Elizabeth Theokritoff
The Book of the Word: Reading God’s Creation
The world is not simply a resource, or a garden entrusted to our care, but above all a revelation of the ways and will of God. How might we recover a robust yet nuanced understanding of nature as truly a book of God’s words with several levels of meaning?

Susan P. Bratton
Appreciating Wilderness
From the scenic wonders of designated wilderness areas to the ordinary oak forests and cattail marshes adjoining suburbs that link them in a natural tapestry, the entire network is an important spiritual resource, an interactive exercise in understanding God’s will and original intentions for creation.

Norman Wirzba
Faithful Eating
The food we eat, both what we eat and how we eat it, may be the most significant witness to creation care Christians can perform.
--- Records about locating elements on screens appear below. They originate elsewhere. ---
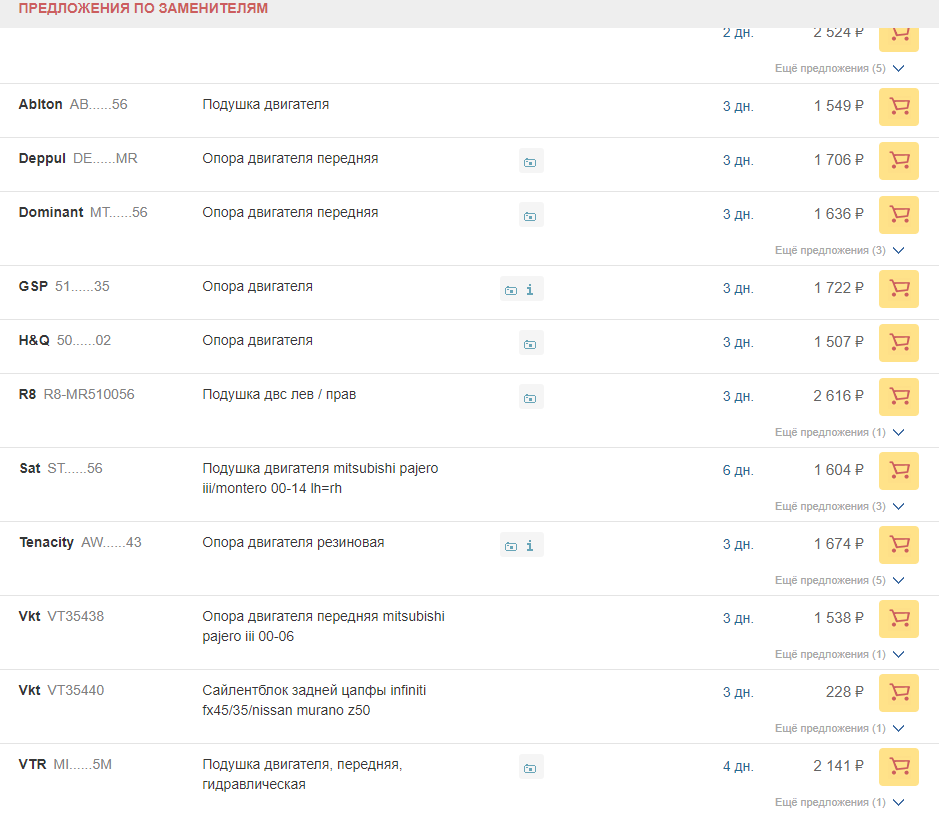Expand 3 more offers under Dominant
Image resolution: width=939 pixels, height=814 pixels.
click(x=839, y=251)
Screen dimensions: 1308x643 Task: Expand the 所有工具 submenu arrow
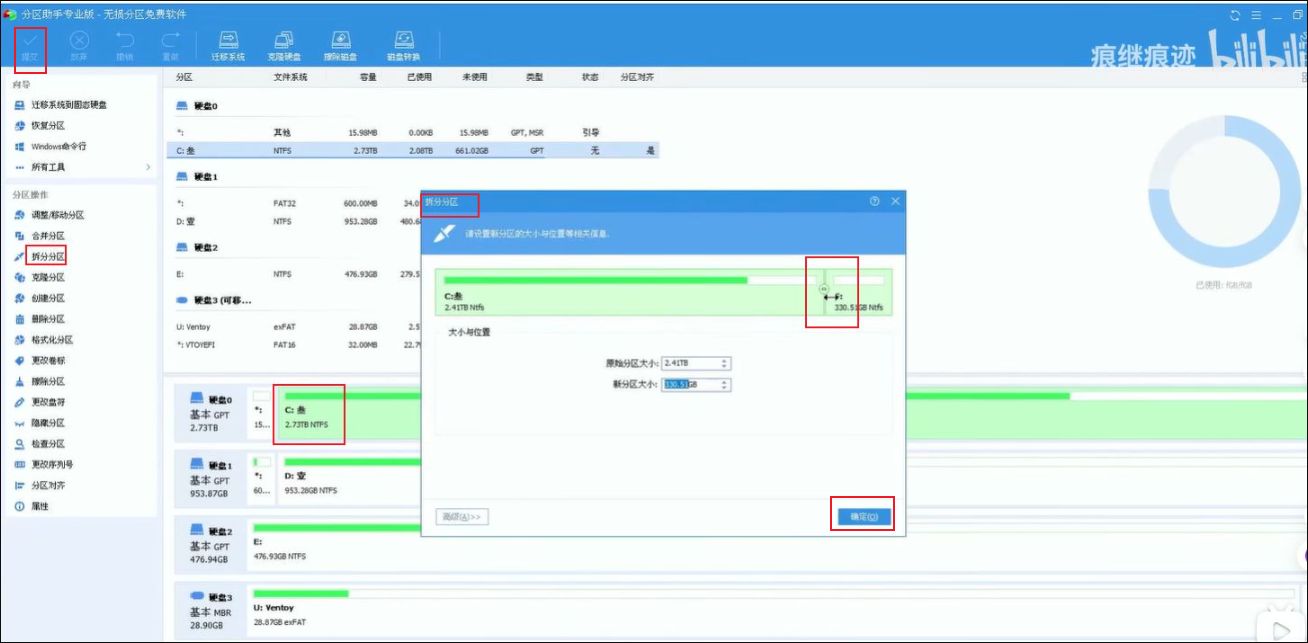pos(148,167)
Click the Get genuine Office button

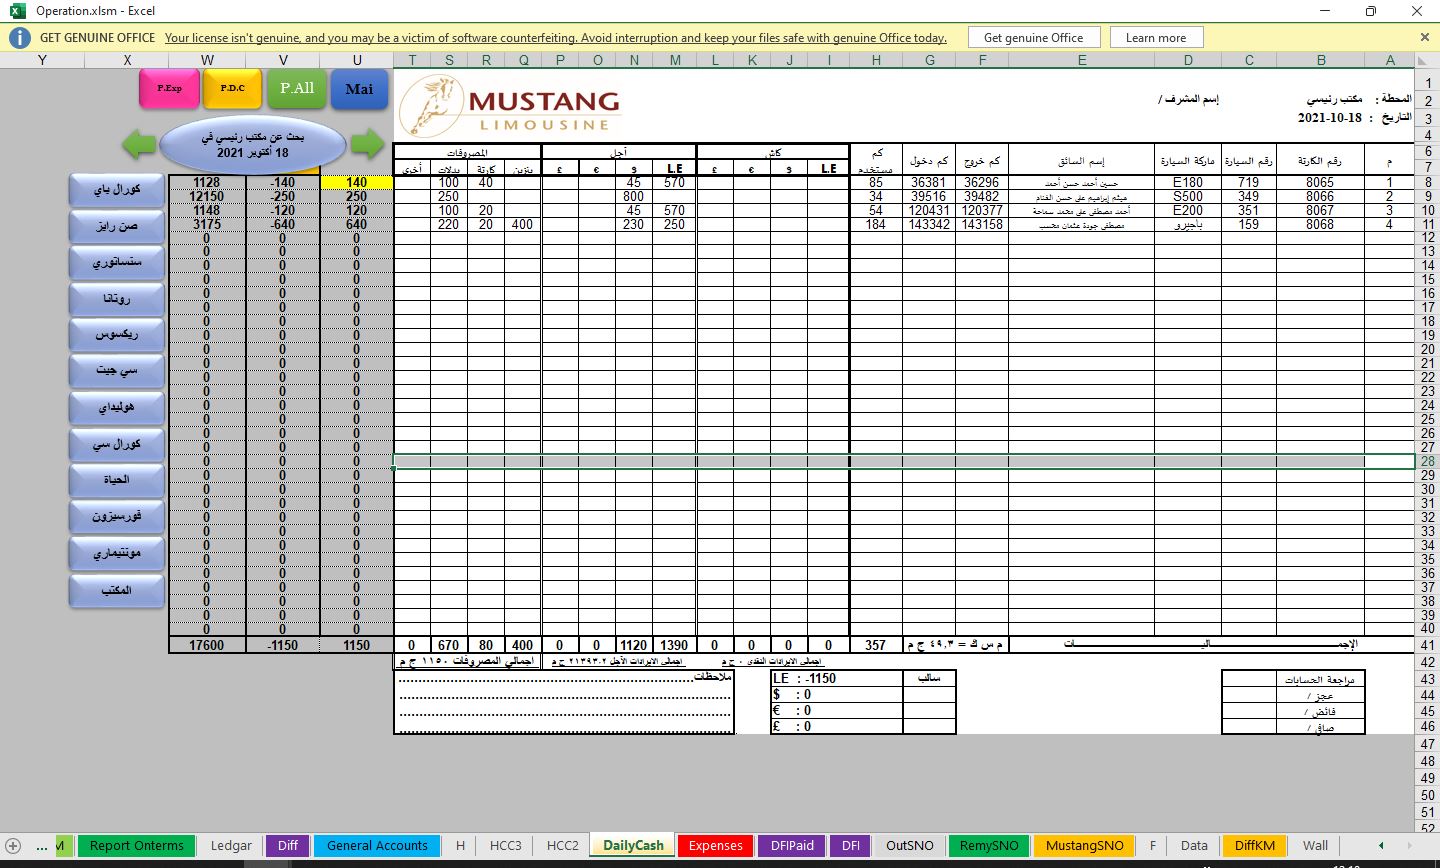pyautogui.click(x=1033, y=38)

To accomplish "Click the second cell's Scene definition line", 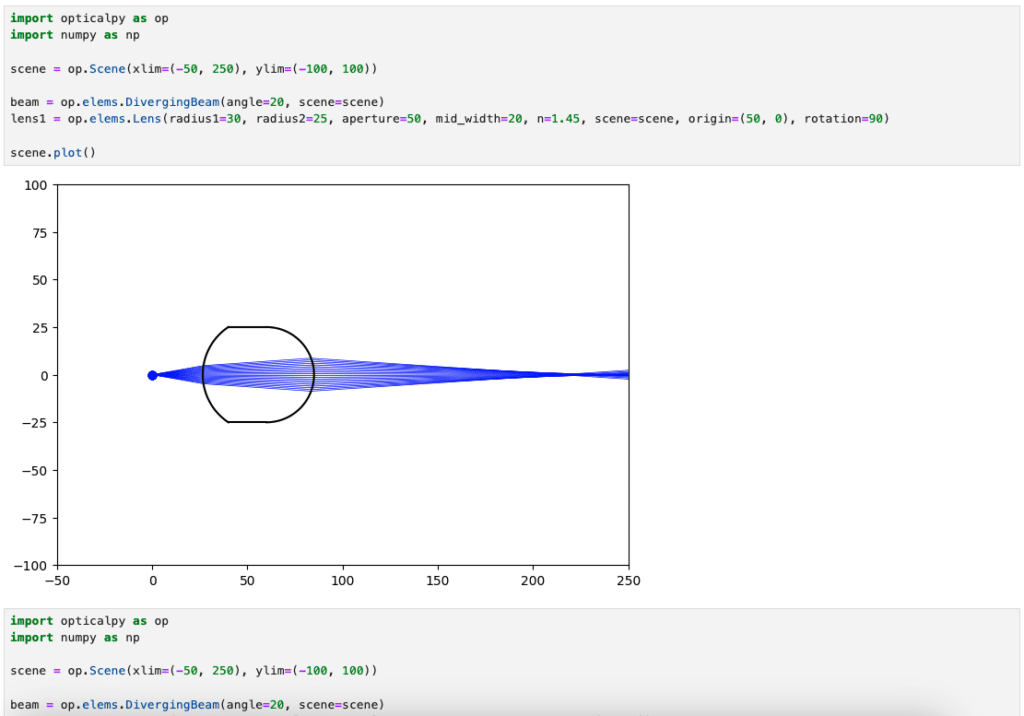I will point(194,671).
With every bite we communicate what we think about land and water, fellow animals, fellow humans, and God as the Provider of the many gifts of nurture we daily consume.

Burt Burlesdon
Chosen in Creation’s Plan

Burt Burlesdon
Worship Service

Heidi J. Hornik
Caring for Creation in Art

Jeffrey Bilbro
Doing Good Work
Wendell Berry envisions good work – the sort of humble, faithful, and skillful work that connects us caringly to our place and honors the gifts that we have received of land and life, of membership in a holy creation – as the practical means to fulfill our divine calling to love and steward creation.

R. Wesley Smith
Becoming More Mindful of Creation
Christian organizations like A Rocha and Au Sable Institute of Environmental Studies lead congregations to be more involved in earth-keeping by reading theology, exploring the place where they live, educating themselves and others about environmental concerns, and building communities of earth-keeping.

Elizabeth D. Sands Wise
Allelon Community Garden
Working side-by-side in their church garden one hot summer, members formed a better community. They discovered that relationships cultivated over dirt and sweat, rather than donuts and coffee, were different because as individuals they were more vulnerable, and together more productive.

Melissa Browning
Women’s Broken Bodies in God’s Broken Earth
In places where the earth is broken by environmental degradation, people are also broken. The poor and marginalized – especially women and their children – are often shoved by their circumstances to live in and carry the burdens of these broken places.

Other Voices

Presian Burroughs
Reading Scripture Greenly
Three recent works reviewed here can help us develop a biblically inspired ecological consciousness. Although they consider different combinations of biblical texts, they ultimately agree that the Scriptures teach us to live now in accordance with the fullness of God’s new creation.

David C. McDuffie
Christian Vision for Creation Care
By applying the traditional Christian virtues of faith, hope, and love to how we understand the relationship between God and the earth as a part of God’s creation, the three books reviewed here articulate an environmental ethic that is theocentric, scientifically informed, and biblically inspired.